單分子螢光共振能量轉移應用於rpsO基因轉錄本形成轉譯前起始複合物之動態分析

Abstract

大腸桿菌中編碼核醣體S15蛋白的rpsO基因，其轉錄本的5’端未轉譯區能形成雙髮夾 (double-hairpin) 及偽結 (pseudoknot) 兩種二級結構來調控其自身的轉譯作用，過去研究認為只當偽結形成時核醣體小次單元30S才能與之結合以進行後續的轉譯，但當S15蛋白表現過量時，其會與rpsO基因轉錄本5’ 端未轉譯區形成的偽結結合，使核醣體-mRNA複合體無法進入轉譯前起始階段繼而進行蛋白的合成。目前對於S15蛋白與核醣體-mRNA複合體間的交互作用，以及對其結構的變化會有何影響，使複合體無法進入於轉譯前起始階段的原因則尚未明白。 本篇欲利用單分子螢光共振能量轉移技術去探討rpsO基因轉錄本5’ 端未轉譯區與30S形成轉譯前起始複合物的機制。研究結果發現，此5’ 端未轉譯區確實可形成雙髮夾及偽結結構，與先前研究結果相符。當30S存在時，藉由辨識偽結上裸露的SD (Shine-Dalgarno) 序列並與之結合後就能將RNA下游的二級結構完全解開，同時也發現30S能在雙髮夾結構自發性解開第二個髮夾的瞬間與裸露出的SD序列結合，不過結合後的複合體並不穩定，解開的下游序列傾向摺疊回第二個髮夾結構而迫使30S分離，只有當30S與起始tRNA共同存在才能穩定此核醣體-RNA複合體，並使RNA下游二級解構維持在解開的構型。此外，本篇研究也嘗試探討核醣體S1蛋白在轉譯前起始複合物形成的過程中所扮演的角色。綜合本篇結果可建立rpsO基因轉錄本5’ 端未轉譯區形成轉譯前起始複合物的動態模型，有助於進一步了解轉譯起始階段調控的分子機制。

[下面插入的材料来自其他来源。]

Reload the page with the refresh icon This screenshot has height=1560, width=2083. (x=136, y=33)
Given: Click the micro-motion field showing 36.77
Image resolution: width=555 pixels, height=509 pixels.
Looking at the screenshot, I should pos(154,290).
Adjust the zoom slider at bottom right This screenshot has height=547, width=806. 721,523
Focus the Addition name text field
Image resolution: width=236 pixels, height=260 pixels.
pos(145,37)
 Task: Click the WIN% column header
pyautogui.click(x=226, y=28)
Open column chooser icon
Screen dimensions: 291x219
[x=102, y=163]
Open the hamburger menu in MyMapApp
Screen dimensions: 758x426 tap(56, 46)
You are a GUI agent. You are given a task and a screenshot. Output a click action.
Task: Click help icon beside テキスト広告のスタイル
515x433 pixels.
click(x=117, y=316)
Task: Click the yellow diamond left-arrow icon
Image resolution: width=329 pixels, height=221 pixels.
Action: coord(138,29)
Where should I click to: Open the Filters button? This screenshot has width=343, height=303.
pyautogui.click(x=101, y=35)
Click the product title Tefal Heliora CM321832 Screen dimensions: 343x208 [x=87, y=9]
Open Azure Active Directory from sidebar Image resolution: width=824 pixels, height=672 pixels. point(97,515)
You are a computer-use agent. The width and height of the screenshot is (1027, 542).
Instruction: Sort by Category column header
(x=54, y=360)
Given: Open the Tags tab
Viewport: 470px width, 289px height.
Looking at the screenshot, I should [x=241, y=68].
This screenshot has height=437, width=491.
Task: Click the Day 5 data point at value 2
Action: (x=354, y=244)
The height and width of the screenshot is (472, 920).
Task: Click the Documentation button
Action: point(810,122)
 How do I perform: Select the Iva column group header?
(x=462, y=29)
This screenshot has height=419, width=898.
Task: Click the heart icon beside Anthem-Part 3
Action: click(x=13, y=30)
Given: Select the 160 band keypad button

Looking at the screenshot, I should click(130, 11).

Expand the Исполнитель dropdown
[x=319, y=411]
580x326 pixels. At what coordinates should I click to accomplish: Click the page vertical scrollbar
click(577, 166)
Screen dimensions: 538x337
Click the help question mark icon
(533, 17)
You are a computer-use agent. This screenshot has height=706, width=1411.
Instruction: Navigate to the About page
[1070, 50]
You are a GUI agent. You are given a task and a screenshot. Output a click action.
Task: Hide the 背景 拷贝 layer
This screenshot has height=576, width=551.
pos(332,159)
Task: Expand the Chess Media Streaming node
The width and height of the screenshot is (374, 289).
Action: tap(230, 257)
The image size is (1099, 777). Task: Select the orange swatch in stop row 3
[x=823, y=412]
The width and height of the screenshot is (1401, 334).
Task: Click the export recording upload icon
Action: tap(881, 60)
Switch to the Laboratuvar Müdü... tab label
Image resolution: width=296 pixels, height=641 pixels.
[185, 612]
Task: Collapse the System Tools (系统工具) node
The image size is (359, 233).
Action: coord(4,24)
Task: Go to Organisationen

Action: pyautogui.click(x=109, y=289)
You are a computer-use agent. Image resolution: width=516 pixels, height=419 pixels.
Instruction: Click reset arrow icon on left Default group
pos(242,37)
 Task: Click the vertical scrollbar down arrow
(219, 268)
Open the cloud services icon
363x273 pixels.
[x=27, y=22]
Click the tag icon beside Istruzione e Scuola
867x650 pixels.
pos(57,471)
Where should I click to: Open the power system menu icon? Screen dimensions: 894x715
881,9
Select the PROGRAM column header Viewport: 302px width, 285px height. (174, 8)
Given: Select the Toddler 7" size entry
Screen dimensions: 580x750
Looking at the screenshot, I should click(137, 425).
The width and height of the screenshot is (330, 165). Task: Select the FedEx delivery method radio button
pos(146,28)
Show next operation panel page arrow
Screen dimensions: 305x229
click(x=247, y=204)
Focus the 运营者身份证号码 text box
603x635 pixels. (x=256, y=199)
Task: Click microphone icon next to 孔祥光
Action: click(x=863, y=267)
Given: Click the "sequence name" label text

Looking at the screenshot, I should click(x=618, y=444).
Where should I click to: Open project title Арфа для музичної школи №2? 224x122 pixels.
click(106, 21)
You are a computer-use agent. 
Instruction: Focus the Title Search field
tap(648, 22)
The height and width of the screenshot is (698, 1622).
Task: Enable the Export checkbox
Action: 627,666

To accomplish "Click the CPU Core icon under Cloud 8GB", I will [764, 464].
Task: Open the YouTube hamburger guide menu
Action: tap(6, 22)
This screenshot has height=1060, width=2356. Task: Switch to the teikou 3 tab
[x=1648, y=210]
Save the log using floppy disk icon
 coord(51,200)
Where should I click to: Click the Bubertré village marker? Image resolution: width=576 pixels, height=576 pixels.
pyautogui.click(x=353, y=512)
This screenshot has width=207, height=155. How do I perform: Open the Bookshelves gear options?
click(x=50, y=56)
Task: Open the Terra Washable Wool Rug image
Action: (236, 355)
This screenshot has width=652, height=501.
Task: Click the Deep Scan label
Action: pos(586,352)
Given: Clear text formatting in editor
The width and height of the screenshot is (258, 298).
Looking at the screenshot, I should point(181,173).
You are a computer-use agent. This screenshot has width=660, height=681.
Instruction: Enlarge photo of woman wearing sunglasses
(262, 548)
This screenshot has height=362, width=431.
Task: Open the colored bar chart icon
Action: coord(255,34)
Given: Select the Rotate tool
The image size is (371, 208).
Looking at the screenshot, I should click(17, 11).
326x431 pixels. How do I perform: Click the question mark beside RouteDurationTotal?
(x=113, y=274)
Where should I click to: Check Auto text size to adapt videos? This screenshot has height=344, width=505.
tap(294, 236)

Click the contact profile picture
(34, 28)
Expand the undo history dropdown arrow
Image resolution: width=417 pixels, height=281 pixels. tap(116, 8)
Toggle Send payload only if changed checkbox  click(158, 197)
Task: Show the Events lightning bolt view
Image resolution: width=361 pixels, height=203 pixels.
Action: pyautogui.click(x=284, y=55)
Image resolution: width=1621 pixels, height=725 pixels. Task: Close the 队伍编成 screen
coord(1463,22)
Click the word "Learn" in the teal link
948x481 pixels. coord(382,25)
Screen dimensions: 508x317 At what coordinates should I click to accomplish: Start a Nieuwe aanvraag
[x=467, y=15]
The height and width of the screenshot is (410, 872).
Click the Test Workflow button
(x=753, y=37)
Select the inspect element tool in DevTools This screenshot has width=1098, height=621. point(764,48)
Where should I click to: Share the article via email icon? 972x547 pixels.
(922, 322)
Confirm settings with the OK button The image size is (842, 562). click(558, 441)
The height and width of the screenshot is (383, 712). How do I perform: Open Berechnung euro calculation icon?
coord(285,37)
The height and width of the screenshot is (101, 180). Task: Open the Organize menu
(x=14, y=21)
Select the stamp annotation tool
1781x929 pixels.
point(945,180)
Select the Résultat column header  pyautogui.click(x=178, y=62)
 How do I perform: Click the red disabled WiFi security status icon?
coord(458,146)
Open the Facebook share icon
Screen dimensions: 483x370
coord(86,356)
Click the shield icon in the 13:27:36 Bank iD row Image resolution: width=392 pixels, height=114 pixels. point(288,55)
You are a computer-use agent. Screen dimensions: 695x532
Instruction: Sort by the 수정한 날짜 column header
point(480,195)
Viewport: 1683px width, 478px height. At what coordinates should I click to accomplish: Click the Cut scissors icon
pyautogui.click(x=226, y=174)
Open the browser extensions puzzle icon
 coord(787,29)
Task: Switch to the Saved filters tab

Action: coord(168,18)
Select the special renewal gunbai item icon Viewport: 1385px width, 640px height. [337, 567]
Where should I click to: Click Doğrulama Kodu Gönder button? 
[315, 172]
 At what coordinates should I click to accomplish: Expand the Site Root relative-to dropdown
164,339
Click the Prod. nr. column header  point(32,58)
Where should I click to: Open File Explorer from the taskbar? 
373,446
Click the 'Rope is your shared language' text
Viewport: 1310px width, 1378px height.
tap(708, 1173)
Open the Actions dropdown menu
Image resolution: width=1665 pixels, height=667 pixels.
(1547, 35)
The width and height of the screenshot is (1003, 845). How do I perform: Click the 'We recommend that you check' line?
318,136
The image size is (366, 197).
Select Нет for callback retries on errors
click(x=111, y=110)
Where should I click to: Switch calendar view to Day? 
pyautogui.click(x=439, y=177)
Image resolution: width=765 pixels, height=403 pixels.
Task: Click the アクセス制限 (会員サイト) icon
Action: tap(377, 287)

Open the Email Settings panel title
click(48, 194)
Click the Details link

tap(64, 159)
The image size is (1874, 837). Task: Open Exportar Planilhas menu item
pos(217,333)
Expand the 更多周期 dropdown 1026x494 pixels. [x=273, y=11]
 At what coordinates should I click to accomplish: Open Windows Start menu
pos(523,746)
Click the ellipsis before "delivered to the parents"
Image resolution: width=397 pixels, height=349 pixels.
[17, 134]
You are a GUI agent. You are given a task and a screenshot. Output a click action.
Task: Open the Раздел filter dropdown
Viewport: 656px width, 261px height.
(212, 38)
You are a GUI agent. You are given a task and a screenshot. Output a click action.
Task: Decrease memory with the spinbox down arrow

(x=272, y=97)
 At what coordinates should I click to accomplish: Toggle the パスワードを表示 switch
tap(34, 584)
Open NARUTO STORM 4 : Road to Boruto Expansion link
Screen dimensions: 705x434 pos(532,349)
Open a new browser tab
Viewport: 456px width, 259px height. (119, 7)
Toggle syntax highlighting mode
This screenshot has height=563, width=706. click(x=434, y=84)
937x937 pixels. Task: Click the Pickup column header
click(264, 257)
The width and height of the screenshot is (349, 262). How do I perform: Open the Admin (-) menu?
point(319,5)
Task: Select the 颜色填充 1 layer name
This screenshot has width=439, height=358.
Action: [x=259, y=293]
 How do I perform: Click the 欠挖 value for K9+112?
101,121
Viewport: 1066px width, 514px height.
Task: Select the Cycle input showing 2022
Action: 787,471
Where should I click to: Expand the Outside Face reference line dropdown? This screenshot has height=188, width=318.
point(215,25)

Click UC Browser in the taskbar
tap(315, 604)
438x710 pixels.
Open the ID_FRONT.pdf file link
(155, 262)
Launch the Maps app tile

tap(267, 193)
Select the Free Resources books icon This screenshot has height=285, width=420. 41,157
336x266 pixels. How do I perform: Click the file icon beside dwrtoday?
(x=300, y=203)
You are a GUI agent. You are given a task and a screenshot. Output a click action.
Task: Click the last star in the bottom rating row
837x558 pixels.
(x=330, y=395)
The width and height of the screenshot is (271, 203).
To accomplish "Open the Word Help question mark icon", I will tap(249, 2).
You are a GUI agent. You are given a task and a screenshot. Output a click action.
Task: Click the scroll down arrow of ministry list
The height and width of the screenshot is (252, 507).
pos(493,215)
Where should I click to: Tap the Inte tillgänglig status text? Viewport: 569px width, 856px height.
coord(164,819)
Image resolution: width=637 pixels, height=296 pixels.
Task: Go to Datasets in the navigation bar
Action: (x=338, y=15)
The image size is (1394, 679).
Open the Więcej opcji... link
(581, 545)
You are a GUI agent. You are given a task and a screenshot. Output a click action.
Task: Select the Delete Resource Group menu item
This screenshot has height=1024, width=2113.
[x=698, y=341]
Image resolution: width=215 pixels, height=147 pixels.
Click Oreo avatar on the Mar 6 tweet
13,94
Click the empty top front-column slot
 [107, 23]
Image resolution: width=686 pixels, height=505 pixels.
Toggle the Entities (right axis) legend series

Escherichia coli ribosomal protein S15 is encoded by the rpsO gene and can regulate its own biosynthesis through the 5’ untranslated region (5’ UTR) of its transcript. The RNA transcript can fold reversibly into a pseudoknot or a double-hairpin conformation. The ribosome only binds to the pseudoknot to initiate the translation reaction. When S15 is in excess in the cell, it will bind to the pseudoknot structure and then block the ribosome from accessing the initeiation site in such a way to stall the translation initiation. How S15 interacts with the mRNA-ribosome complex and influences the conformation of the preintiation complex still remains unclear. In this study, we investigate the dynamic rearrangements of the rpsO 5’ UTR RNA and the formation of preinitiation complexees using the single-molecule fluorescence resonance energy transfer (smFRET) technique. We show that ribosomal subunit 30S can unwind the local downstream structures after binding to the SD sequence of the pseudoknot. The 30S can bind to the double-hairpin while the SD sequence is transiently exposed from the hairpin . In this case, the 30S-mRNA complex is unstable and thus the downstream sequence will refold into the haipin structure again. In the presence of the initiator tRNA, the 30S-mRNA complex will be stabilized and lead to the formation of the preinitiation complex. In addition, we also try to explore the role of ribosomal protein S1 in the process. In summary, we have established a dynamic model of translation initiation based on the rpsO 5’ UTR , which will provide insight into the molecular mechanism of translation initiation.